## Verilen Görev
Davaların birleştirilmesine ilişkin metinden, "Mahkememizdeki iş bu" ifadesini içeren sözcüklerle açılıp "şekilde karar verilmiştir." ile kapanan bölümü hiçbir değişiklik yapmadan çıkarınız.

## Sayfa Metni
-- -- --

Bilindiği üzere 6100 sayılı HMK.nun 166. maddesi uyarınca “(1) Aynı yargı çevresinde yer alan aynı düzey ve sıfattaki hukuk mahkemelerinde açılmış davalar, aralarında bağlantı bulunması durumunda, davanın her aşamasında, talep üzerine veya kendiliğinden ilk davanın açıldığı mahkemede birleştirilebilir. Birleştirme kararı, ikinci davanın açıldığı mahkemece verilir ve bu karar, diğer mahkemeyi bağlar. 166. Madde 4.fıkrasında: “Davaların aynı veya birbirine benzer sebeplerden doğması ya da biri hakkında verilecek hükmün diğerini etkileyecek nitelikte bulunması durumunda, bağlantı var sayılır.” denilmektedir.
Mahkememizdeki iş bu dava ve birleşen davanın tarafları ve konusu itibariyle ….Asliye Ticaret Mahkemesinin … Esas sayılı dosyası ile birbirini etkileyecek nitelikte olduğu, dosyalar arasında fiili ve hukuki bağlantının mevcut olduğu, biri hakkında verilecek hükmün diğerini de etkileyeceği, …. Asliye Ticaret Mahkemesinin … Esas sayılı dava dosyasının daha önce açılmış olduğu, dava konusu, davalıların ve müddeabihin aynı olduğu, her iki dosyada da davacıların murisin mirasçıları oldukları anlaşıldığından usul ve dava ekonomisi de göz önüne alınarak farklı kararların önlenmesi amacıyla her iki dava dosyasının birleştirilmesine, yargılamanın …. Asliye Ticaret Mahkemesinin … Esas sayılı dosyası üzerinden yürütülmesine, dosyamız esasının bu şekilde kapatılmasına ilişkin aşağıdaki şekilde karar verilmiştir.

-- -- --

## Veri Listesi
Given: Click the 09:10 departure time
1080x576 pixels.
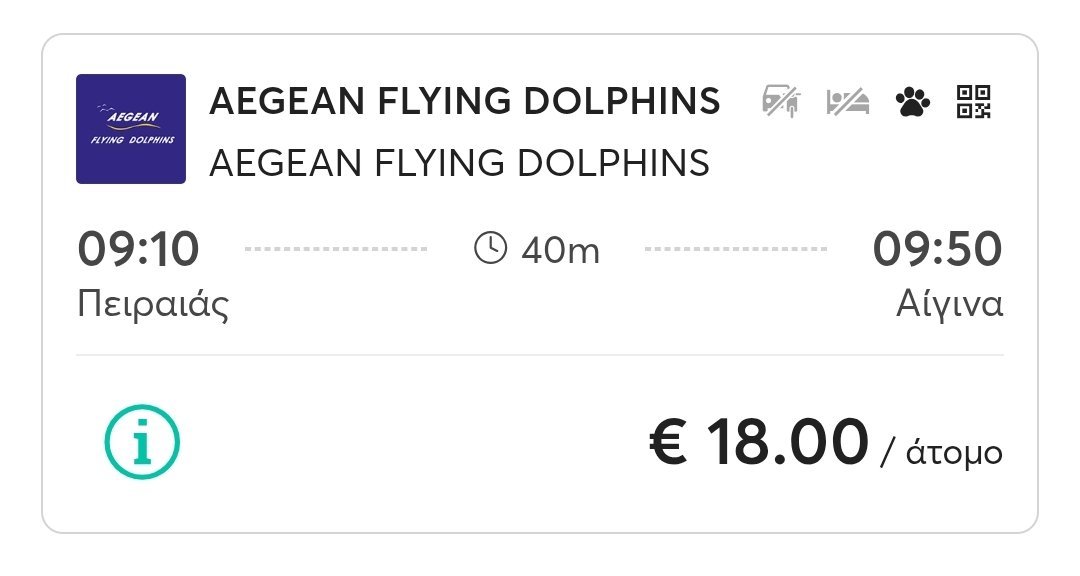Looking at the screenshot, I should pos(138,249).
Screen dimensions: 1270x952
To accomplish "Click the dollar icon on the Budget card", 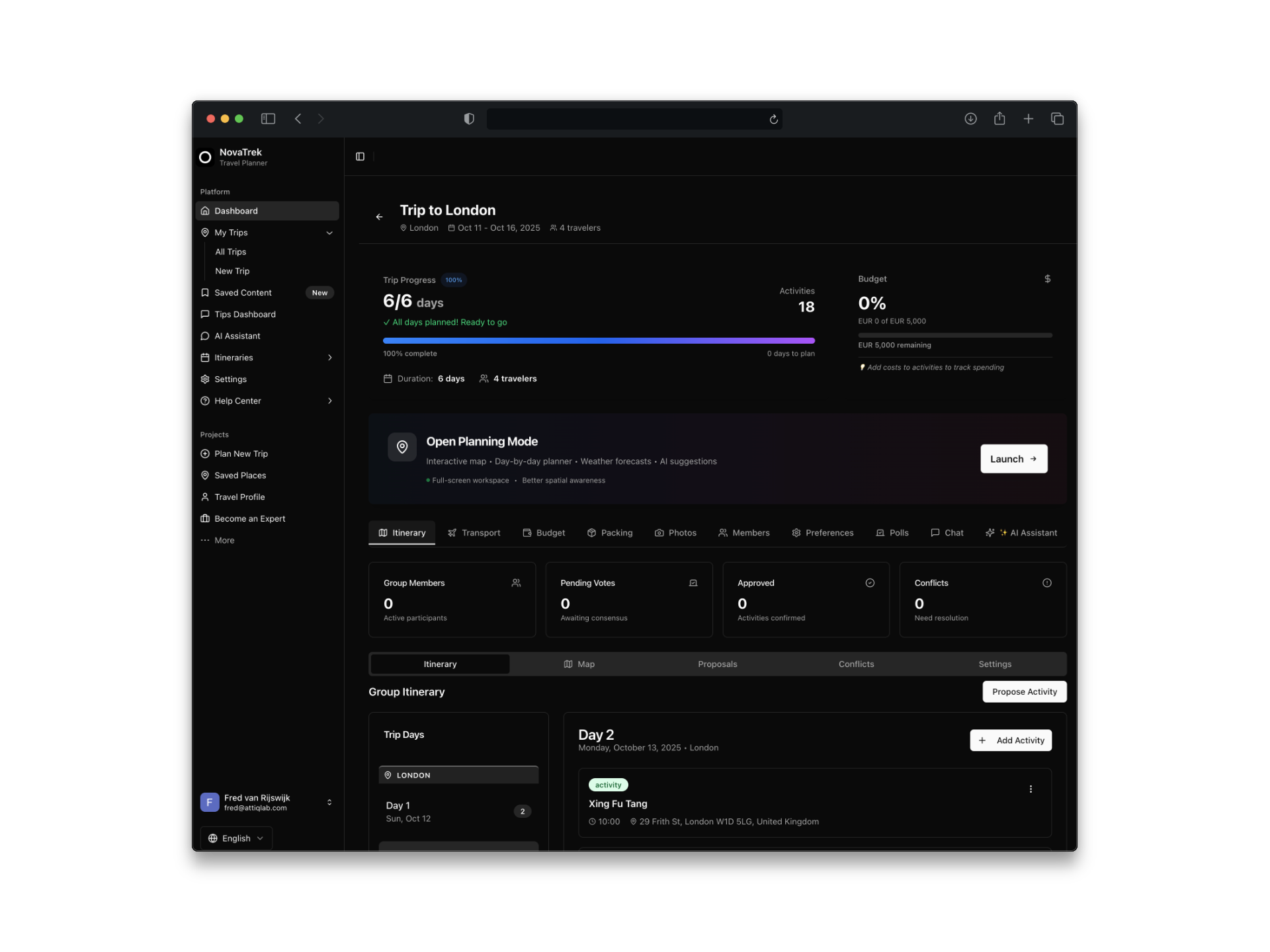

-- -- --

## Doğru Yanıt
Mahkememizdeki iş bu dava ve birleşen davanın tarafları ve konusu itibariyle ….Asliye Ticaret Mahkemesinin … Esas sayılı dosyası ile birbirini etkileyecek nitelikte olduğu, dosyalar arasında fiili ve hukuki bağlantının mevcut olduğu, biri hakkında verilecek hükmün diğerini de etkileyeceği, …. Asliye Ticaret Mahkemesinin … Esas sayılı dava dosyasının daha önce açılmış olduğu, dava konusu, davalıların ve müddeabihin aynı olduğu, her iki dosyada da davacıların murisin mirasçıları oldukları anlaşıldığından usul ve dava ekonomisi de göz önüne alınarak farklı kararların önlenmesi amacıyla her iki dava dosyasının birleştirilmesine, yargılamanın …. Asliye Ticaret Mahkemesinin … Esas sayılı dosyası üzerinden yürütülmesine, dosyamız esasının bu şekilde kapatılmasına ilişkin aşağıdaki şekilde karar verilmiştir.